%%

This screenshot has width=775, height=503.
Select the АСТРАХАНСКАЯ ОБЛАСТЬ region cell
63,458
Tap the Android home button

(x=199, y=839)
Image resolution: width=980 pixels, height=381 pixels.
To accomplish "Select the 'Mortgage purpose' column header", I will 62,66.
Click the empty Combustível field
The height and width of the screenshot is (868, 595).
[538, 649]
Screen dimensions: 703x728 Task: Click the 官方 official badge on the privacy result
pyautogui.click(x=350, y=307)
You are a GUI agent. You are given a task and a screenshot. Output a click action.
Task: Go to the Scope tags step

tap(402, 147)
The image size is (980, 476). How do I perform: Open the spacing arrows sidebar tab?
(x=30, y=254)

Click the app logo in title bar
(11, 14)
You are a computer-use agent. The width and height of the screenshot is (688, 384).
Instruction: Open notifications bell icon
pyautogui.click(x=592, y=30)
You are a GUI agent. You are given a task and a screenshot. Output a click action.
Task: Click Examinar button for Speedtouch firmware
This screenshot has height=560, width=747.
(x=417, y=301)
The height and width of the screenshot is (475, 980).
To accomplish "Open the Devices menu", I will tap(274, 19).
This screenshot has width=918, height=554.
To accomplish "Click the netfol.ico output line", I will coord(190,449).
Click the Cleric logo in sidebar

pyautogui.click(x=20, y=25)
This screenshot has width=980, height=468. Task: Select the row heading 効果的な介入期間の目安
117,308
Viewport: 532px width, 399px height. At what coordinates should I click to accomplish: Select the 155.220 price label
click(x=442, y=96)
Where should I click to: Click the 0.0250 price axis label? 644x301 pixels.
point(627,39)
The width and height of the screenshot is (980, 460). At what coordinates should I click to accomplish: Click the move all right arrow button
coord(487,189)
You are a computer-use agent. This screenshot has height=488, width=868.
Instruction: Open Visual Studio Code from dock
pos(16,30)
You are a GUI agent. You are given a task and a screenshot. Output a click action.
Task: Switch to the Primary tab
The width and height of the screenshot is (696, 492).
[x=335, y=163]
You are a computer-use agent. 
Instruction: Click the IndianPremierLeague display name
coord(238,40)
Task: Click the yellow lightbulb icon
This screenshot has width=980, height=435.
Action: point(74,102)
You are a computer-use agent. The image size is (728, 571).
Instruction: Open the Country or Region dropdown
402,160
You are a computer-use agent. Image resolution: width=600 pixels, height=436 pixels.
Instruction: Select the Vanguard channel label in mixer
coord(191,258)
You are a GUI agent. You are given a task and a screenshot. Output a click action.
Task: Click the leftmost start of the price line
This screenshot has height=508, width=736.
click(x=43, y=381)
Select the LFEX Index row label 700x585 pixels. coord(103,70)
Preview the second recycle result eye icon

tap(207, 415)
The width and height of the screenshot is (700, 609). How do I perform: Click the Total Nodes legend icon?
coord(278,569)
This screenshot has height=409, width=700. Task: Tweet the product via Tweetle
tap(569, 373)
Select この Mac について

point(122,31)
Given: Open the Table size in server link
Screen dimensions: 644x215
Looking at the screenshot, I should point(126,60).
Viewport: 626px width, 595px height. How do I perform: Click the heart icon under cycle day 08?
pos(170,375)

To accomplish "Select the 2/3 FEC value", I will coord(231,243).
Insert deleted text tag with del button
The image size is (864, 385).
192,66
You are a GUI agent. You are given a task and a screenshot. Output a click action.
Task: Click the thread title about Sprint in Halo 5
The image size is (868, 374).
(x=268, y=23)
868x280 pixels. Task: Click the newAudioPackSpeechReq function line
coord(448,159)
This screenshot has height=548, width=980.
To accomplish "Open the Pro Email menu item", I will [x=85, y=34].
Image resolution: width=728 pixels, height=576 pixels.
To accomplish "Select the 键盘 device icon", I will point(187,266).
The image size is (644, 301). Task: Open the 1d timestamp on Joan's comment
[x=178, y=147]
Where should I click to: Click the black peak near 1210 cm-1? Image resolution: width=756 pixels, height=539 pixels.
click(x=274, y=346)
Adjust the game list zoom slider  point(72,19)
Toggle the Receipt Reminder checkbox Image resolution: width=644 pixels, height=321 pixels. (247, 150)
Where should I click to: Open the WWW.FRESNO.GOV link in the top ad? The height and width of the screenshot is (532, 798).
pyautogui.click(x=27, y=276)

%%

• WHAT IS REQUIRED
Lay out everything above from the line containing "Click the Cleric logo in sidebar" down to the line containing "[x=335, y=163]" as a Markdown table with columns No. and Text. Put each line's position number in No. and the line in Text, and leave out blank lines.

• RESPONSE TO THE EXERCISE
| No. | Text |
|---|---|
| 1 | Click the Cleric logo in sidebar |
| 2 | pyautogui.click(x=20, y=25) |
| 3 | This screenshot has width=980, height=468. Task: Select the row heading 効果的な介入期間の目安 |
| 4 | 117,308 |
| 5 | Viewport: 532px width, 399px height. At what coordinates should I click to accomplish: Select the 155.220 price label |
| 6 | click(x=442, y=96) |
| 7 | Where should I click to: Click the 0.0250 price axis label? 644x301 pixels. |
| 8 | point(627,39) |
| 9 | The width and height of the screenshot is (980, 460). At what coordinates should I click to accomplish: Click the move all right arrow button |
| 10 | coord(487,189) |
| 11 | You are a computer-use agent. This screenshot has height=488, width=868. |
| 12 | Instruction: Open Visual Studio Code from dock |
| 13 | pos(16,30) |
| 14 | You are a GUI agent. You are given a task and a screenshot. Output a click action. |
| 15 | Task: Switch to the Primary tab |
| 16 | The width and height of the screenshot is (696, 492). |
| 17 | [x=335, y=163] |